Las distribuidoras de libros
Marino Beriguete
En estos días, en una mesa de café en la que los escritores hablan como si el país fuera suyo (cuando ni sus libros lo son), salió el tema de siempre: la distribución. Los barcos que traen autores extranjeros vienen cargados de páginas y dólares. El esfuerzo de esos escritores, que nunca han pisado el Malecón ni probado un mangú, ya fue pagado antes de tocar tierra dominicana. No han sudado ni un peso en la aduana. El escritor local, en cambio, tiene que pelear cada centímetro de visibilidad como quien vende víveres en el mercado: gritando, empujando, rogando que alguien mire su mercancía.
La realidad es tan simple que duele. Escribir un libro en este pedazo de isla, no basta: hay que defenderlo como si fuera un hijo en el patio de la escuela. Que se vea, que se lea, que al menos pague la factura de la luz. No sé si las librerías no pagan, no sé si pagan, pero tarde, o si simplemente tiene un agujero negro donde desaparecen los libros y los recibos. Lo cierto es que en los pasillos uno escucha a escritores que reclaman sus pagos y reciben como respuesta que “ya no hay ejemplares”. Es decir, los libros se vendieron, pero el dinero aún está buscando una excusa. Ahí el escritor pierde el ánimo, porque escribir sin esperanza es como pescar en un charco seco.

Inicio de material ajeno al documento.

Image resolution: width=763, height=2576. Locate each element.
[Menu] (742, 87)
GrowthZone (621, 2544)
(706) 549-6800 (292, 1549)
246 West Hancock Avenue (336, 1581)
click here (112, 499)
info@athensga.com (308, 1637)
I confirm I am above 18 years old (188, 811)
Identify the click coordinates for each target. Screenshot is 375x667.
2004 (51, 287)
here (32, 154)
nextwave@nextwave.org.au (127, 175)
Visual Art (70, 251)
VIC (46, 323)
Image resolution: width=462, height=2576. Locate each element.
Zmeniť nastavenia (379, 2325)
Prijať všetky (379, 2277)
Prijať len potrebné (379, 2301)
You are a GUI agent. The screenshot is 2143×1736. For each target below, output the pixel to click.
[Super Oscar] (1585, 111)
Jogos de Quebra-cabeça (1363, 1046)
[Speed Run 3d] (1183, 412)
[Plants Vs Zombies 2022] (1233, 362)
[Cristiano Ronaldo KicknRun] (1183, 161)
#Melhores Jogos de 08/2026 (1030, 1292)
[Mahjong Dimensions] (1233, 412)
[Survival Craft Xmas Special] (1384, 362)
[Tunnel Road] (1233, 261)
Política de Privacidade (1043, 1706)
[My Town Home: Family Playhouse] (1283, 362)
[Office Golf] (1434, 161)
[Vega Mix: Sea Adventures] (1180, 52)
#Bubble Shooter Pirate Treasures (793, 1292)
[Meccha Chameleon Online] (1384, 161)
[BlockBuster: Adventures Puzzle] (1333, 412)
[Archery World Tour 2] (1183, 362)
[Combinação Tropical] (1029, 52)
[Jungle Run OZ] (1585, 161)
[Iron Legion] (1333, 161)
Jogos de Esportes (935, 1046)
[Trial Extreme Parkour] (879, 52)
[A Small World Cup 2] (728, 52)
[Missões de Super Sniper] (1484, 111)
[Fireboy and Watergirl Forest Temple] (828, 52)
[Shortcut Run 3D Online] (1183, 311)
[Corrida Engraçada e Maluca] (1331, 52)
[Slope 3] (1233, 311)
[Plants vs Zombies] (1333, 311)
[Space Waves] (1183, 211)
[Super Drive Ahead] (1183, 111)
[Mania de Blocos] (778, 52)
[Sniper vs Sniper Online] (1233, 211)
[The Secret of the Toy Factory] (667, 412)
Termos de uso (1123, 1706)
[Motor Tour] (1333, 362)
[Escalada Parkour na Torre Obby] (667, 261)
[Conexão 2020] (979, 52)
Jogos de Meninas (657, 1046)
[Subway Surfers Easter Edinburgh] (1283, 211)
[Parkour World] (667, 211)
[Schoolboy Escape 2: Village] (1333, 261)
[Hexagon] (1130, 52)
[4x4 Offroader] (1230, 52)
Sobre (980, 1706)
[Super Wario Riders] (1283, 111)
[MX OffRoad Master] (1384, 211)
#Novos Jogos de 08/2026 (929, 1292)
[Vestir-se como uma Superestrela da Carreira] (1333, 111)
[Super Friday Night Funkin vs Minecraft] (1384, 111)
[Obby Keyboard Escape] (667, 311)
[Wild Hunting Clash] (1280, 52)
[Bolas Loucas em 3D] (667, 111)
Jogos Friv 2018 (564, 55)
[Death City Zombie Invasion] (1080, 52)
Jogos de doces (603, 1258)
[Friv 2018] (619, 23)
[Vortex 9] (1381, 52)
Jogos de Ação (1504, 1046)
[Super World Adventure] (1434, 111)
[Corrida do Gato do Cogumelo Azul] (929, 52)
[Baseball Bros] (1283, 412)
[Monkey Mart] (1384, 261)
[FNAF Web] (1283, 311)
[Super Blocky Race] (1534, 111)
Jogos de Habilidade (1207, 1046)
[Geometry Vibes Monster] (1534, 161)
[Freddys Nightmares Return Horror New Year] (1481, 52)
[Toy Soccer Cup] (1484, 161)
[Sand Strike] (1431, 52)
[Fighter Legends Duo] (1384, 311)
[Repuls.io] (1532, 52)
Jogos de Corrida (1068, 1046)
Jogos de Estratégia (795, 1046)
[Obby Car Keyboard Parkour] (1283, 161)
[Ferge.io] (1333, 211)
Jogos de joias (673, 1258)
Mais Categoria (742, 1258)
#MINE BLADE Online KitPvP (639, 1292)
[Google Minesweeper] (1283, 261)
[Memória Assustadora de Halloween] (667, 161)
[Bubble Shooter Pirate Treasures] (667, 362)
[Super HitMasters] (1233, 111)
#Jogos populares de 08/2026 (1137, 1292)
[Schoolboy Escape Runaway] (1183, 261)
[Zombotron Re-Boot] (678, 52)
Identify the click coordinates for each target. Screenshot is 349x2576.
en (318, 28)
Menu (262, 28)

El gremio de escritores, que de vez en cuando organiza batallas heroicas para que el Ministerio de Educación adquiera libros locales, quizá debería mirar con lupa este otro frente: la distribución. Porque de nada sirve que un libro llegue a las manos de un adolescente en la escuela si antes el escritor no ha podido cobrar ni para comprarse un cuaderno nuevo.
Quizás, pienso yo, se trate de un malentendido histórico entre escritores, distribuidores y librerías. Un capítulo mal escrito en la historia cultural del país. Tal vez llegó la hora de cerrarlo. De entender que no basta con ver el libro en un estante bonito, iluminado por la lámpara de Ikea en una librería de la capital. El escritor quiere eso, claro, pero también quiere ver la otra cara de la historia: el depósito en su cuenta, la señal de que su esfuerzo no fue en vano.
Al final, un libro no es solo papel encuadernado. Es trabajo, desvelo, apuesta, sacrificio. Y cuando se vende, el autor no debería sentir que su esfuerzo se quedó en la caja registradora de alguien más. El reclamo es sencillo: que el libro se pague, y punto. Lo demás es poesía, y para eso ya escribimos gratis.